Boogie is the directorial debut of restaurateur and TV personality Eddie Huang, whose 2013 memoir became the basis of Fresh Off the Boat, a sitcom that he subsequently disavowed for sanitizing the darker aspects of his childhood. This film, about the NBA dreams and domestic struggles of a Taiwanese American Queens teenager, is fiction, but it’s also clearly his attempt to make something grittier than FOB and more true to his perspective. (Huang also cast himself in Boogie as the fast-talking Uncle Jackie, who shows up on occasion to offer advice or dire news about Mr. Chin’s business dealings.) The rebellious main character, played by first-timer Taylor Takahashi, is Huang’s revenge on the Jeremy Lins of the world — with his tattoos, his swagger, and the way he kicks off his courtship of Black classmate Eleanor (Taylour Paige) by staring at her at the gym and then telling her, “You got a pretty vagina.” Somehow this works out for him, maybe because Takahashi — a 28-year-old Japanese American who met Huang through a recreational basketball league — exudes ease onscreen, even if it’s obvious he left his teens behind him a while ago. Boogie is both a vehicle for Huang’s frustrations about the stranglehold of model minority stereotypes and a representation of his fantasy of an Asian American lead — one who fucks (albeit with a burst of late-breaking self-doubt about his dick size) and who plays ball well enough to get the attention of colleges, though not scholarship offers. The pressure is on Boogie because his family can’t afford to pay for school otherwise. As his mom’s (Pamelyn Chee) fretting makes clear, they can’t even afford to pay their own household bills.

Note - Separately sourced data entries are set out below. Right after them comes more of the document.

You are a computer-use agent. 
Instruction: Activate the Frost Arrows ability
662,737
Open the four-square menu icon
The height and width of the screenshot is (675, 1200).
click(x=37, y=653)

Both Huang and I are children of the ’80s, closer in age to Boogie’s dad than we are to Boogie himself. As a half-Chinese kid growing up in the Bay Area suburbs, I knew nothing about tennis but kept tabs on Michael Chang anyway, the way I did (and still do) have a running awareness of every mixed Asian actor in the business. What’s at the heart of this impulse isn’t just that desire to see yourself, but a longing for secondhand hipness, for clout — a yearning that may be juvenile, but one that’s nevertheless powerful. It’s powerful enough in Huang that he never really grew out of it. To watch Boogie is to wonder if, for Huang, the hardest part of the Asian American experience is being perceived as uncool. Perhaps that’s why he allows Mr. Chin to bulldoze over whatever perspective the film’s Gen-Z protagonist might have: Huang seems to hold humiliatingly fast to his own formative memories of Chang’s triumph on a global stage while ignoring the fact that Chang has less in common with Boogie than he does with Jeremy Lin, who Boogie dismissively describes as “more model-minority Jesus freak than he is Asian.” There is a maddeningly unconsidered quality to Boogie’s emotions about Asian American masculinity, and never more so than in the film’s fraught relationship with Blackness.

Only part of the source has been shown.